While we feel this approach, based on clinical differences between patients, will be helpful in moving our knowledge ahead, we are very excited by the outcome of our collaborative work on the spinal fluid proteome. The method uses high through-put mass spectroscopy to identify all the proteins in one sample. In the one study done to date, we pooled spinal fluid from CFS patients and compared its protein constitution, that is, its proteome, to that of patients with similar symptoms but a known cause – Lyme infection.
Importantly, we found a large number of proteins discrete to each of the fatiguing illnesses. Finding these proteins suggest they may be useful as biomarkers of each illness.
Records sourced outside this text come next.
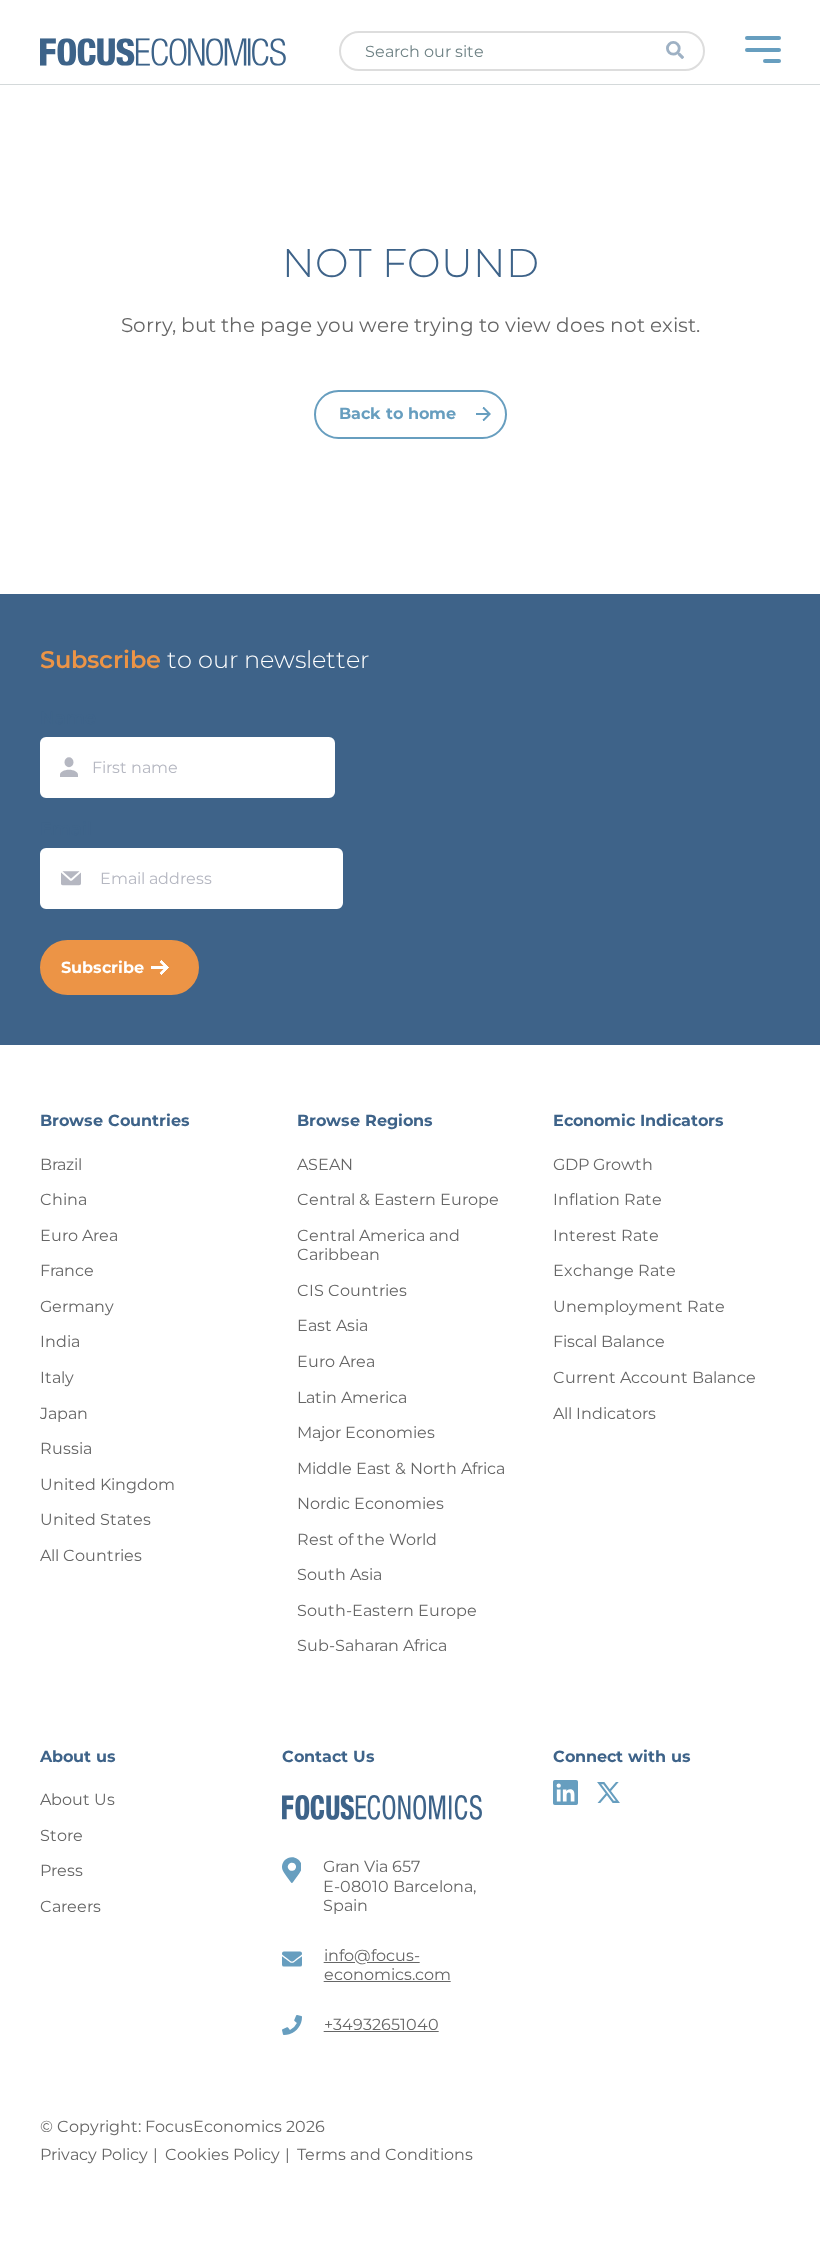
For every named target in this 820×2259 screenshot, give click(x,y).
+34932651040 (381, 2024)
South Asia (339, 1574)
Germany (77, 1306)
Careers (70, 1906)
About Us (77, 1799)
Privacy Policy (94, 2154)
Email (66, 829)
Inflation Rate (607, 1199)
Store (61, 1835)
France (67, 1270)
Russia (66, 1448)
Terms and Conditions (385, 2154)
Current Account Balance (654, 1377)
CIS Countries (352, 1290)
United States (95, 1519)
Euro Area (79, 1235)
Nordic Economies (370, 1503)
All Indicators (604, 1413)
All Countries (91, 1555)
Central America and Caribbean (378, 1245)
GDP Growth (603, 1164)
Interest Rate (606, 1235)
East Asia (332, 1325)
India (60, 1341)
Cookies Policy (222, 2154)
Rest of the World (367, 1539)
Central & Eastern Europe (398, 1199)
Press (61, 1870)
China (63, 1199)
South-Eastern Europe (387, 1610)
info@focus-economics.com (387, 1965)
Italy (57, 1377)
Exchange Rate (614, 1270)
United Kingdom (107, 1484)
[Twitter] (608, 1792)
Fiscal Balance (609, 1341)
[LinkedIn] (565, 1792)
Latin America (352, 1397)
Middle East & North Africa (401, 1468)
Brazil (61, 1164)
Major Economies (366, 1432)
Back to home (397, 413)
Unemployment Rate (639, 1306)
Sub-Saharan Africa (372, 1645)
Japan (64, 1413)
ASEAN (325, 1164)
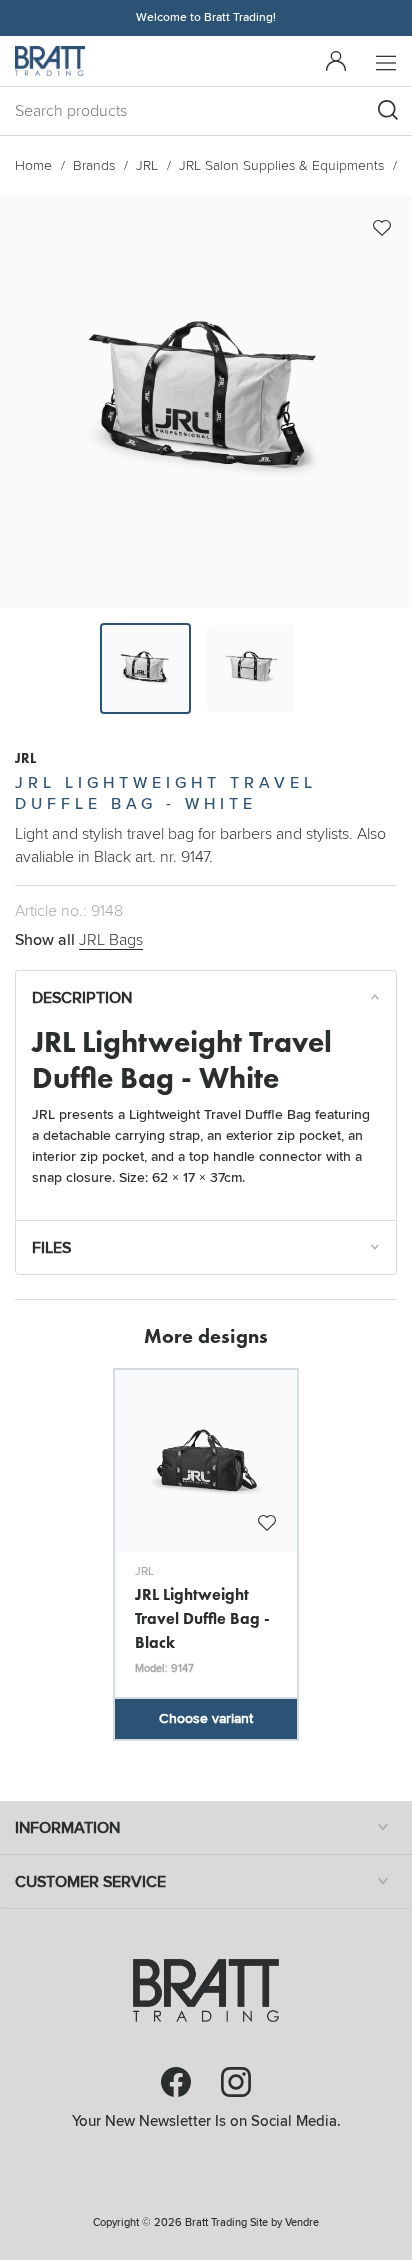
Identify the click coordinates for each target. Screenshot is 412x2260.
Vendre (302, 2222)
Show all (79, 940)
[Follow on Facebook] (176, 2082)
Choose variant (206, 1718)
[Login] (336, 61)
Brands (94, 165)
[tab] (145, 668)
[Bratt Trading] (50, 61)
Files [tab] (51, 1248)
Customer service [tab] (90, 1882)
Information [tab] (67, 1828)
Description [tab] (82, 998)
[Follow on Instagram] (236, 2082)
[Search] (388, 110)
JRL (147, 165)
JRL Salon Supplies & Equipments (281, 165)
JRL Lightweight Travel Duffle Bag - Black (202, 1618)
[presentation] (145, 668)
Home (33, 165)
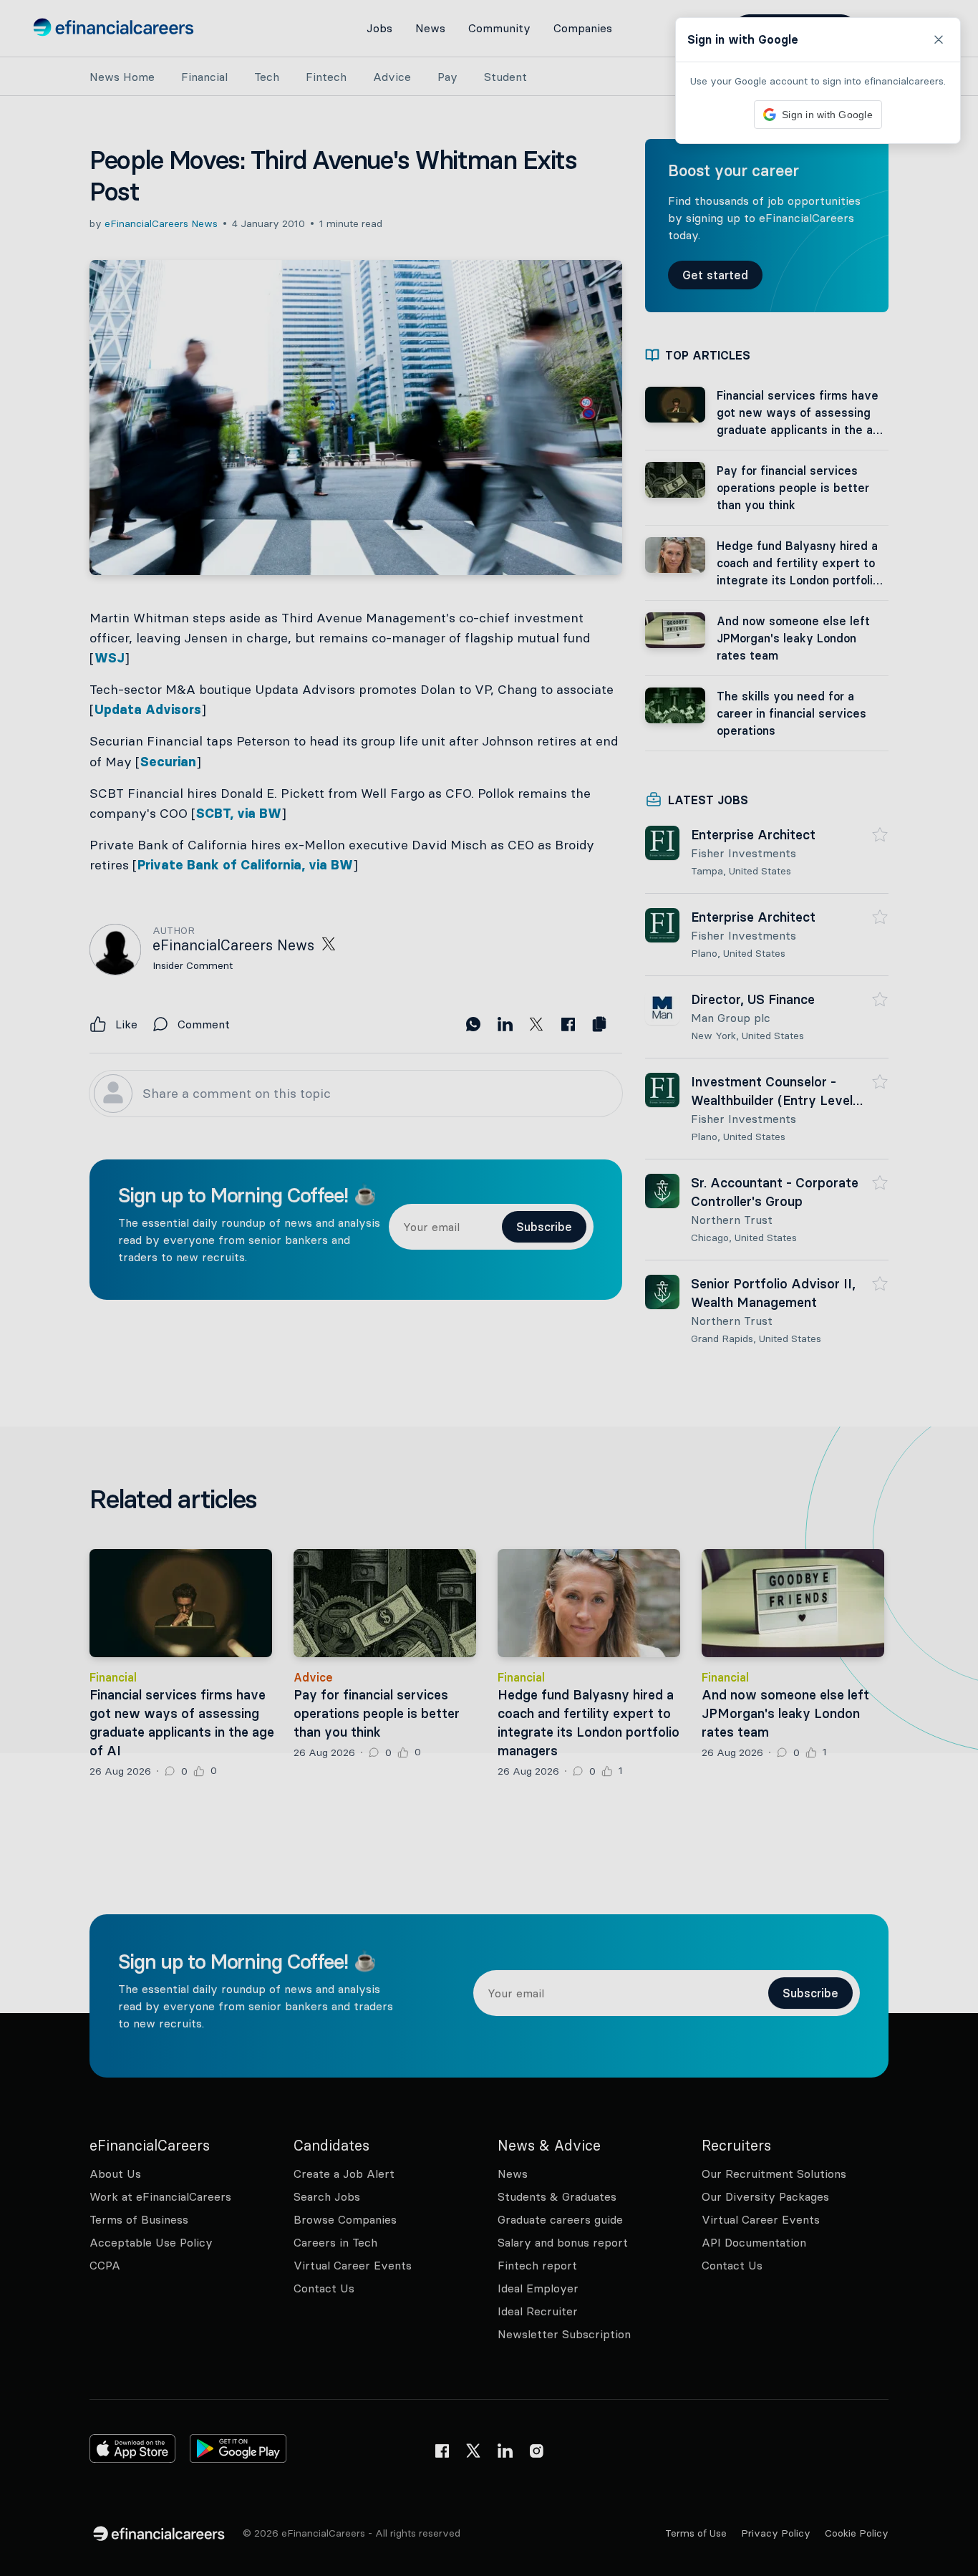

However, there are important next steps waiting to be done. First, using samples of spinal fluid from patients not previously studied, we have to determine if we can replicate finding a set of unique proteins that would allow the identification of CFS patients relative to healthy controls. Because of improvements in technique, we will be able to do this on an individual patient basis rather than having to pool samples in order to get the volume needed for assay. Moving from pooled to individual samples will certainly allow us to determine which patients are positive for a diagnostic marker comprised of several uniquely occurring spinal fluid proteins.
And of equal importance, we hope to do additional spectroscopic studies to determine if and how the proteome of the CFS no-psych patient differs from that of the CFS psych patient. If, as we expect, proteomic differences exist between these two subgroups of CFS, we will be well on our way to hewing out a group of patients – those with apparent brain dysfunction – for specific therapeutic trials based on information provided in their proteome as to the possible metabolic pathways affected.
Benjamin H. Natelson received his bachelor’s and medical degrees at the University of Pennsylvania in Philadelphia and then did his neurology residency at the Albert Einstein College of Medicine in New York City. Following that, he did two postdoctoral fellowships, one in behavioral neurosciences at the Cornell University Medical Center in White Plains, N.Y.; and the other in physiological psychology at the Walter Reed Army Institute of Research in Washington, D.C. Dr. Natelson moved to the New Jersey Medical School in Newark and the Veterans Administration Medical Center in East Orange. He rose through the ranks, becoming professor of neurosciences in 1981 and leaving in 2008 as an emeritus professor. He had continual funding from the VA through 1999 for his experimental work on stress and chronobiology. With the award of a federally funded research center to explore the causes of CFS in 1991, Dr. Natelson shifted his research to studies of humans with CFS, and more recently has extended those studies to include those with fibromyalgia. He has served as president of the Pavlovian Society and of the Academy of Behavioral Medicine Research. He has over 230 papers published in peer-reviewed journals and has authored three books. In 2008, Dr. Natelson has moved his activities to the department of pain and palliative care at the Beth Israel Medical Center in Manhattan, where he directs the Pain & Fatigue Study Center. In that capacity, he also serves as a professor of neurology at the Albert Einstein College of Medicine.